* _What needs to be done_
Print the records below exactly, with no pictures.

(Stored data entries)
◇ ◇ ◇ ◇ ◇ ◇ ◇

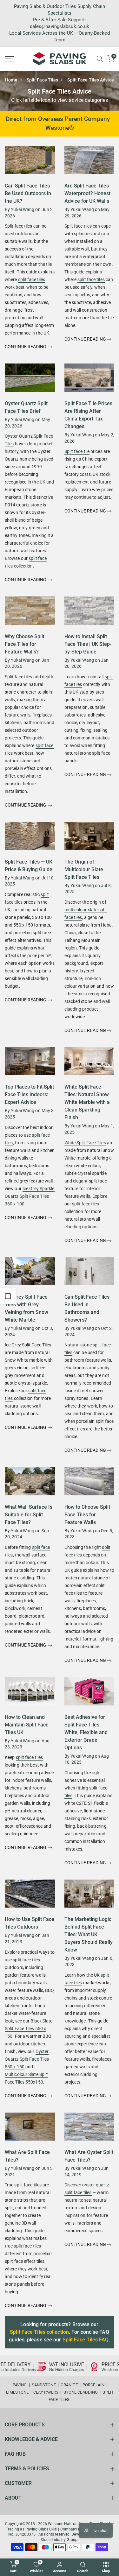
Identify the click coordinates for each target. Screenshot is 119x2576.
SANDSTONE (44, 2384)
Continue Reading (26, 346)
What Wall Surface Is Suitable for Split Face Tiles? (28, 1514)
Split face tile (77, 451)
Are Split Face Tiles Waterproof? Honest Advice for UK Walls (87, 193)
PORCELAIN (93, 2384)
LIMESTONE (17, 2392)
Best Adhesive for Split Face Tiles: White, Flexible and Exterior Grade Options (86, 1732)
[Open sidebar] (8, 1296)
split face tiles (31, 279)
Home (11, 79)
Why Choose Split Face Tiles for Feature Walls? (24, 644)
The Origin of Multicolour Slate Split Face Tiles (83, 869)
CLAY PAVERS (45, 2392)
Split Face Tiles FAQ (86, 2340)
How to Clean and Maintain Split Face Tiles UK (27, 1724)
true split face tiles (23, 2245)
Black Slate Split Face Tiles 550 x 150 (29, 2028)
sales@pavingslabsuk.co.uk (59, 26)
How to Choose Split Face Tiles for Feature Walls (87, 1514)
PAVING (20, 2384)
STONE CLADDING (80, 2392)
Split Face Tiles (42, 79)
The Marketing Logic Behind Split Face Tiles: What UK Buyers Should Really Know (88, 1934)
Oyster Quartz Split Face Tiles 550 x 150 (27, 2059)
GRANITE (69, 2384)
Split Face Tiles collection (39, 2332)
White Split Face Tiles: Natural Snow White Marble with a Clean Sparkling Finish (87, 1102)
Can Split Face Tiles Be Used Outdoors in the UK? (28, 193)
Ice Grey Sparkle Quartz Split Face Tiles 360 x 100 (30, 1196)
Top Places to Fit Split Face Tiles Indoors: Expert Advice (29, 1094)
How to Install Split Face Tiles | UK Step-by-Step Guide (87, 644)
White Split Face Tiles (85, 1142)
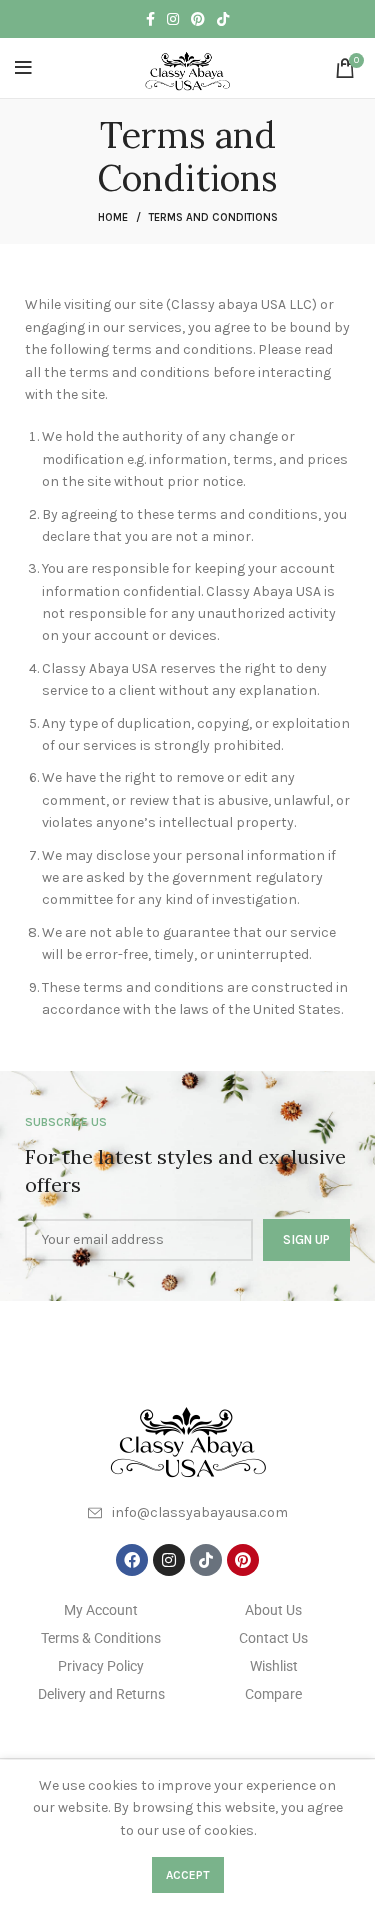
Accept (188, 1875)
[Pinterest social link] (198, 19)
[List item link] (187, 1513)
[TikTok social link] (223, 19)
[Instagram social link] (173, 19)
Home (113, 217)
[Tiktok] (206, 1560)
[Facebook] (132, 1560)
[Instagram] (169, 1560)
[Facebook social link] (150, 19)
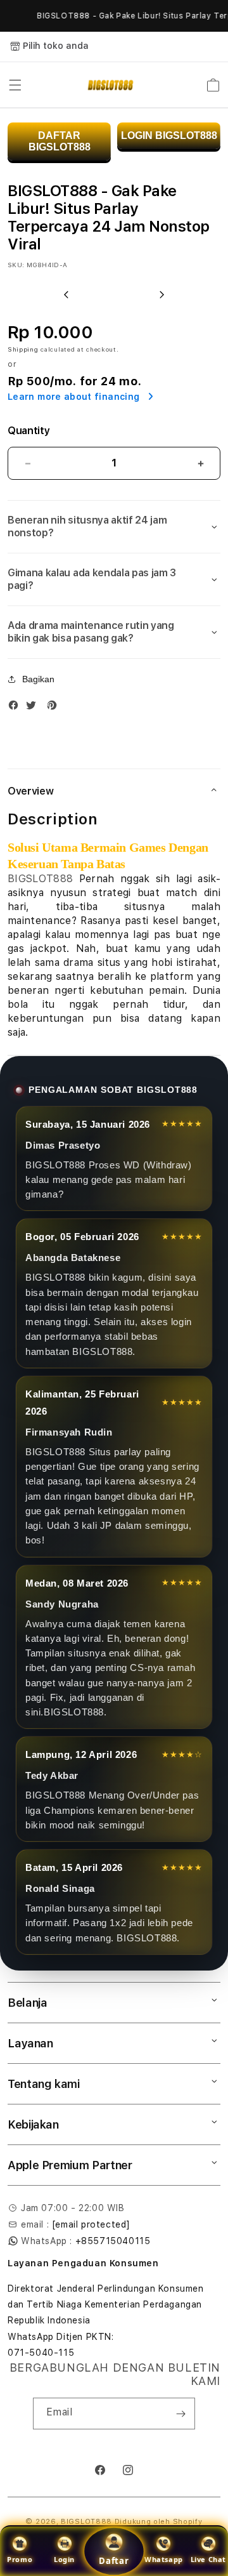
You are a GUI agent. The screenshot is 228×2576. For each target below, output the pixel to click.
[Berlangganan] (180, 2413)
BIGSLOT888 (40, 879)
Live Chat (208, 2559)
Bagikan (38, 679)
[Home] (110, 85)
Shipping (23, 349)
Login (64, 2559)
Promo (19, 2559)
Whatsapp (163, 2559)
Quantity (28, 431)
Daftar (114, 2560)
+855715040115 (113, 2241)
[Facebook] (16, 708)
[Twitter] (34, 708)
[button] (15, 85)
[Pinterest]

◇ ◇ ◇ ◇ ◇ ◇ ◇

* _Solution below_
Identify the click coordinates for each target. Screenshot is 119x2576.
SANDSTONE (44, 2384)
Continue Reading (26, 346)
What Wall Surface Is Suitable for Split Face Tiles? (28, 1514)
Split face tile (77, 451)
Are Split Face Tiles Waterproof? Honest Advice for UK Walls (87, 193)
PORCELAIN (93, 2384)
LIMESTONE (17, 2392)
Best Adhesive for Split Face Tiles: White, Flexible and Exterior Grade Options (86, 1732)
[Open sidebar] (8, 1296)
split face tiles (31, 279)
Home (11, 79)
Why Choose Split Face Tiles for Feature Walls? (24, 644)
The Origin of Multicolour Slate Split Face Tiles (83, 869)
CLAY PAVERS (45, 2392)
Split Face Tiles FAQ (86, 2340)
How to Clean and Maintain Split Face Tiles UK (27, 1724)
true split face tiles (23, 2245)
Black Slate Split Face Tiles 550 x 150 (29, 2028)
sales@pavingslabsuk.co.uk (59, 26)
How to Choose Split Face Tiles for Feature Walls (87, 1514)
PAVING (20, 2384)
STONE CLADDING (80, 2392)
Split Face Tiles (42, 79)
The Marketing Logic Behind Split Face Tiles: What UK Buyers Should Really Know (88, 1934)
Oyster Quartz Split Face Tiles 550 x 150 (27, 2059)
GRANITE (69, 2384)
Split Face Tiles collection (39, 2332)
White Split Face Tiles: Natural Snow White Marble with a Clean Sparkling Finish (87, 1102)
Can Split Face Tiles Be Used Outdoors in the UK? (28, 193)
Ice Grey Sparkle Quartz Split Face Tiles 360 x 100 (30, 1196)
Top Places to Fit Split Face Tiles Indoors: Expert Advice (29, 1094)
How to Install Split Face Tiles | UK Step-by-Step Guide (87, 644)
White Split Face Tiles (85, 1142)
Accept (188, 1875)
[Pinterest social link] (198, 19)
[List item link] (187, 1513)
[TikTok social link] (223, 19)
[Instagram social link] (173, 19)
Home (113, 217)
[Tiktok] (206, 1560)
[Facebook] (132, 1560)
[Instagram] (169, 1560)
[Facebook social link] (150, 19)
You are a GUI agent. The screenshot is 228×2576. For each target below, output the pixel to click.
[Berlangganan] (180, 2413)
BIGSLOT888 (40, 879)
Live Chat (208, 2559)
Bagikan (38, 679)
[Home] (110, 85)
Shipping (23, 349)
Login (64, 2559)
Promo (19, 2559)
Whatsapp (163, 2559)
Quantity (28, 431)
Daftar (114, 2560)
+855715040115 (113, 2241)
[Facebook] (16, 708)
[Twitter] (34, 708)
[button] (15, 85)
[Pinterest]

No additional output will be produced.